The Christian Eucharist
The Christian Eucharist, like the Mithraic Mysteries, was historically connected to an actual meal. The author of Jude, while critiquing antinomians, writes, “These are blemishes on your love-feasts, while they feast with you without fear, feeding themselves” (Jude 1:12, New Revised Standard Version). And, like the Mithraic Mysteries, the Eucharist involves bread and wine.
However, the liturgy is vastly different than that of the Mithraic Mysteries. The Mithraic Mysteries involve spiritual ecstasy and transcending physicality in order to become spiritually united with Mithras. The Christian Eucharist is nothing like that. In the New Testament, the Apostle Paul writes, “For I received from the Lord what I also handed on to you, that the Lord Jesus on the night when he was betrayed took a loaf of bread, and when he had given thanks, he broke it and said, ‘This is my body that is for you. Do this in remembrance of me.’ In the same way he took the cup also, after supper, saying, ‘This cup is the new covenant in my blood. Do this, as often as you drink it, in rememberence of me.’ For as often as you eat this bread and drink the cup, you proclaim the Lord’s death until he comes” (1 Corinthians 11:23-26, New Revised Standard Version). The Eucharist does not involve any sort of physical transcendence. Rather, it celebrates physicality; in some circumstance—be it corporeally, spiritually, or memorially—Jesus becomes present. There is no disconnecting from the body or from reality in the Eucharist.
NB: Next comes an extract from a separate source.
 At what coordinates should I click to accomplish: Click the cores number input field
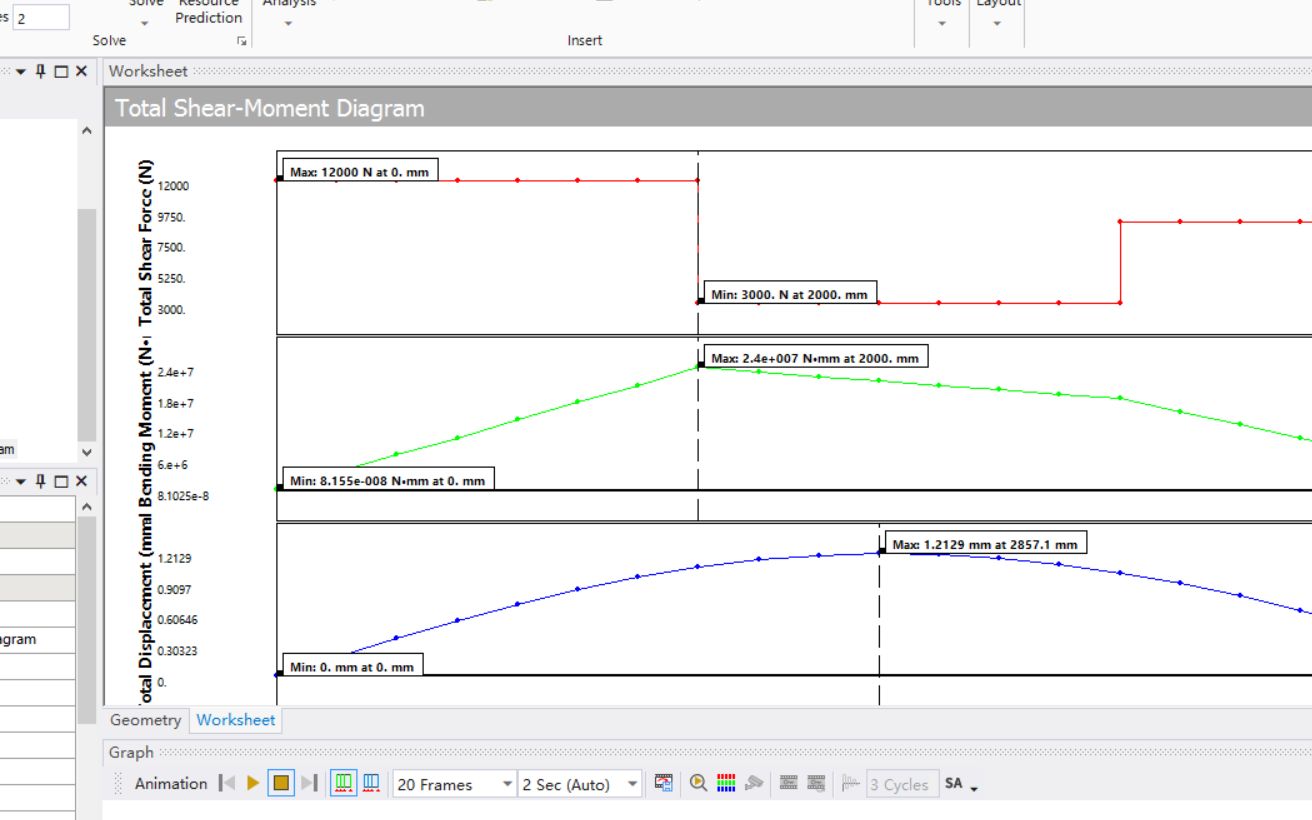[42, 18]
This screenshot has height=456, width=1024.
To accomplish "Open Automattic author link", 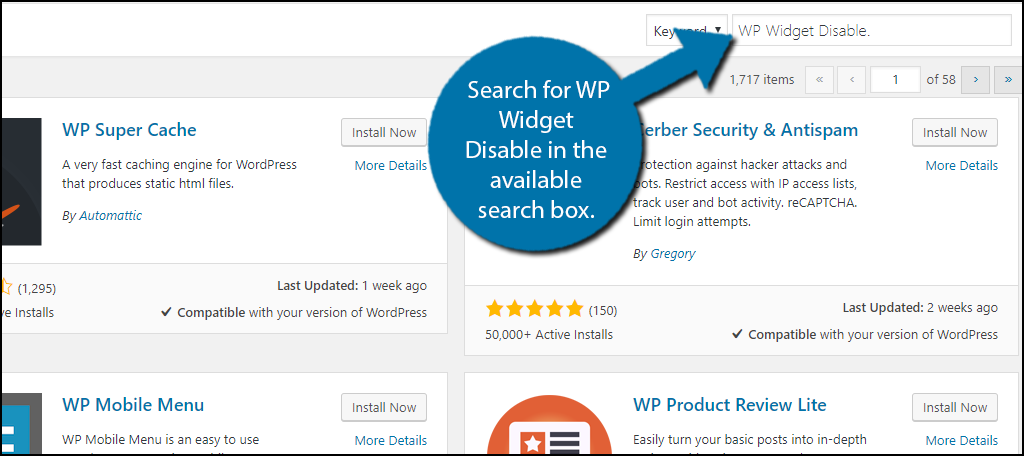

Also, examining the 1 Corinthians text, the focus between the two rites is vastly different. The Mithraic Mysteries are focused on the slaughter of the bull by the hands of Mithras. The Eucharist is focused on an entirely different sacrifice, that of Jesus himself. And the Eucharist conveys a different kind of sacrifice than that of the Mithraic Mysteries; while the Mysteries are concerned with the slaughter of a bull for sport, the Eucharist presents Christ as being given over to death for sin.
The person to whom the oblation is made differs between Mithraism and Christianity. In the Mithraic Mysteries, Iao—Yahweh—is the gatekeeper for the doorway into the realm of the gods. Within the Christian context, Yahweh the Father is who the perfect and complete sacrifice of Christ the Son is offered. It is God doing the sacrificing, and it is God who the sacrifice is pleasing. The Eucharist is simply the participation—be it corporeally, spiritually, or metaphorically—of Christ’s once and for all sacrifice.
The concept of time ought to be explored. Between the two liturgies, the perpetuation of the rite differs. Eschatologically speaking, the Mithraic Mysteries continue without any restraint in time. For the Christian Eucharist, the Supper is only a temporary rite until Jesus returns. “For as often as you eat this bread and drink the cup, you proclaim the Lord’s death until he comes,” Paul writes to the church in Corinth. The celebration of the Eucharist stops once the eschaton—the end of time—is fully realized.
The social contexts in which these liturgies would be celebrated is important note. The Mithraic Mysteries would have been celebrated on the behalf of and for the Roman upper class. It was a cult that had a massive following among the Roman soldiers and noblemen. Christianity, on the other hand, appealed to the working class and to the poor; early Christians were known for offering material and financial support to the outcasts of society, as well as allowed women to partake of the central rites of the faith. The cult of Mithras was exclusionary; only men were allowed to worship Mithras.
Conclusion
The Mithraic Mysteries and the Christian Eucharist do have things in common. Both are connected to Yahweh, involve some sort of propitiation, and feast upon flesh and blood. But the two liturgical meals cannot be seen as plagiarisms of each other. The theologies that both present are too distinct, and the audiences are too vastly different.